The corona-virus pandemic has been difficult for many industries. Lock-downs and circuit breakers have forced many businesses to close. For example, the hospitality industry has been landed with restrictions and guidelines to ensure customer safety. Indoor venues have been deserted, and public transport has been abandoned for greener and less crowded options.

However, amidst the dejection of the crisis, some sectors are demonstrating growth or rapid recovery. The construction industry, for example, was spared from England’s second and third national lock-downs in November and January respectively.

Whether through government initiatives or increased demand for their services, these industries are giving us a reason to stay optimistic.

Build back better

The Prime Minister has already set out his expectations moving beyond the pandemic, suggesting that the past year has been an industrial reset for the construction sector. With a new target of zero-carbon emissions by 2050, the need to build infrastructure with sustainability in mind is a priority.

A £160 million investment will be made available for parts of Northern England, Scotland, and Wales. This will upgrade ports and infrastructure in order to increase the UK’s offshore wind capacity, with the primary objective to power all houses with renewable energy by 2030.

This has created optimism in the sector, immediately creating 2,000 jobs to manufacture the next generation of wind turbines. Meanwhile, the investment will indirectly support an additional 60,000 jobs.


The Office for National Statistics reported that in April 2020, around 46.6 per cent of people in employment worked from home. Of these people, 86 per cent did so because of the pandemic.

For workers who remain in essential industries, such as manufacturing, good ventilation has been key. This means that airflow should not be restricted within a building, so that socially distanced workers can minimise their risk of catching the virus.

The Chartered Institute of Building Services Engineers has recommended that indoor air should not be recirculated. This will lower the risk of transmission. As a consequence, many businesses have requested for building services engineers to amend their ventilation systems. More effective air cleaning systems are being installed, giving this section of the construction industry a well-deserved boost.

Space is essential for working safely. And while engineers are busy ensuring workplaces can follow social distancing guidelines, they too must also meet this standard. If social distancing continues, additional investment into working facilities to maintain working standards may have to be made. This could include additional container hire for office space or personal facilities. Doing this could boost productivity and ensure that construction returns to its high standards.

New build revolution

Our homes have never been more important. Many people have spent more time at home than at any point in their lives. Perhaps unsurprisingly, the investment into housing infrastructure has been made a priority. The intention to transform a generation of renters into one of home buyers has been promoted by the Help-To-Buy Scheme.

In 2019, the proportion of new family houses built rose to 78 per cent. This is the highest it has been since 2000. While it is understandable that figures have been impacted in 2020 due to the initial national lock down and subsequent working restrictions, 2021 will be pivotal to returning to surpassing this level again.

With the end of the pandemic in clear view and businesses adapting to difficult restrictions, will a sharp recovery commence in within 2021? Construction and engineering continue to lead the way in terms of growth, with help from government investment and public support. The lessons of the pandemic will continue to shape every sector long beyond this adverse period.

**Stored items**
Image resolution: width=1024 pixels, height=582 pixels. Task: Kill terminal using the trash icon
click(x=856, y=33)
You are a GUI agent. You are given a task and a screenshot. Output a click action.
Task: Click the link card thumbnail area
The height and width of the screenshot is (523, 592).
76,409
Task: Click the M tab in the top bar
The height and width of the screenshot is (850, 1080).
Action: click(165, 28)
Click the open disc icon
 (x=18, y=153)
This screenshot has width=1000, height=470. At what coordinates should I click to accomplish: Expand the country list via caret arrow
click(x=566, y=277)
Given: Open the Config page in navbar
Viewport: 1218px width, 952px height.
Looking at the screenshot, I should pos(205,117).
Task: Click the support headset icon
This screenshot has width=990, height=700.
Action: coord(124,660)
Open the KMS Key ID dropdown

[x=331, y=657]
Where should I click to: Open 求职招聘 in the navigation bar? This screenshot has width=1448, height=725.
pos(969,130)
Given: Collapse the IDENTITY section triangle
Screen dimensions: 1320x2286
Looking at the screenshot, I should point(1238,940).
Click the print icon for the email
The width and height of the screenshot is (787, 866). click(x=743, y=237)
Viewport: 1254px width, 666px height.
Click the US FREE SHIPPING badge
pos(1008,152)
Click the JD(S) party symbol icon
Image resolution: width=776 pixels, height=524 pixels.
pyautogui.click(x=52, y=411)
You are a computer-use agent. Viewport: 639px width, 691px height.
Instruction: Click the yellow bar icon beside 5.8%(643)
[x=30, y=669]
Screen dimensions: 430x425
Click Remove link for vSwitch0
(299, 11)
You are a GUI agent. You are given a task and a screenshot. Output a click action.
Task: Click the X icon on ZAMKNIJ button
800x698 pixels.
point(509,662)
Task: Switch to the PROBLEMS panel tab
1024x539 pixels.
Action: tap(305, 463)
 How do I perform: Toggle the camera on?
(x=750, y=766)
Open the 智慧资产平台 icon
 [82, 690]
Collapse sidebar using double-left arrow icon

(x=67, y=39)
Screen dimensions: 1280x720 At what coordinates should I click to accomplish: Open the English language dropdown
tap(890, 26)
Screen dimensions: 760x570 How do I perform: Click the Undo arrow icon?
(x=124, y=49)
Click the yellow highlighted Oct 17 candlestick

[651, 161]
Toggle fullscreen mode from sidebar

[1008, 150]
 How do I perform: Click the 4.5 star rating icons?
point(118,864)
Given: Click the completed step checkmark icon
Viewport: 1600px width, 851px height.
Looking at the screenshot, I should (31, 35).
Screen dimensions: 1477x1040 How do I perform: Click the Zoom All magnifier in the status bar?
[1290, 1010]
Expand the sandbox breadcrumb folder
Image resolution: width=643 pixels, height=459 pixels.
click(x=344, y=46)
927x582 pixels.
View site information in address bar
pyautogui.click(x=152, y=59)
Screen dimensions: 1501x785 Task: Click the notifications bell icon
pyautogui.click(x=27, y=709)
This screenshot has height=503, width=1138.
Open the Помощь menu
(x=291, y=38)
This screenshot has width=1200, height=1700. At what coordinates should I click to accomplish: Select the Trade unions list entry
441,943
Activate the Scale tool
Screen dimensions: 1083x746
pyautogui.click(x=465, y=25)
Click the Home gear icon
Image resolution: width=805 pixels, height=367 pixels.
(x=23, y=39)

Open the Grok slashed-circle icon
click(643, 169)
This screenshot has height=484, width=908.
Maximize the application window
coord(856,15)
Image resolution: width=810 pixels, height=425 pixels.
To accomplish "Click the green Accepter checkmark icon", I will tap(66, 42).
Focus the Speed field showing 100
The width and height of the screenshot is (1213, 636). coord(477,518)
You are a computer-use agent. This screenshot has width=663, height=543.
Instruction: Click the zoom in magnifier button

**Using the information**
(A) Answer these questions from the text on construction during the pandemic:
(i) How large is the investment made available for parts of Northern England, Scotland, and Wales?
(ii) What share of people in employment worked from home in April 2020?
(iii) What did the proportion of new family houses built rise to in 2019?
(B) In the text on construction during the pandemic, swap "ventilation" for "air circulation" and write out the passage starting with "The Office for" and going on through "a well-deserved boost.".

**Outputs for the tasks**
(A)
(i) £160 million
(ii) Around 46.6 per cent
(iii) 78 per cent

(B)
The Office for National Statistics reported that in April 2020, around 46.6 per cent of people in employment worked from home. Of these people, 86 per cent did so because of the pandemic.

For workers who remain in essential industries, such as manufacturing, good air circulation has been key. This means that airflow should not be restricted within a building, so that socially distanced workers can minimise their risk of catching the virus.

The Chartered Institute of Building Services Engineers has recommended that indoor air should not be recirculated. This will lower the risk of transmission. As a consequence, many businesses have requested for building services engineers to amend their air circulation systems. More effective air cleaning systems are being installed, giving this section of the construction industry a well-deserved boost.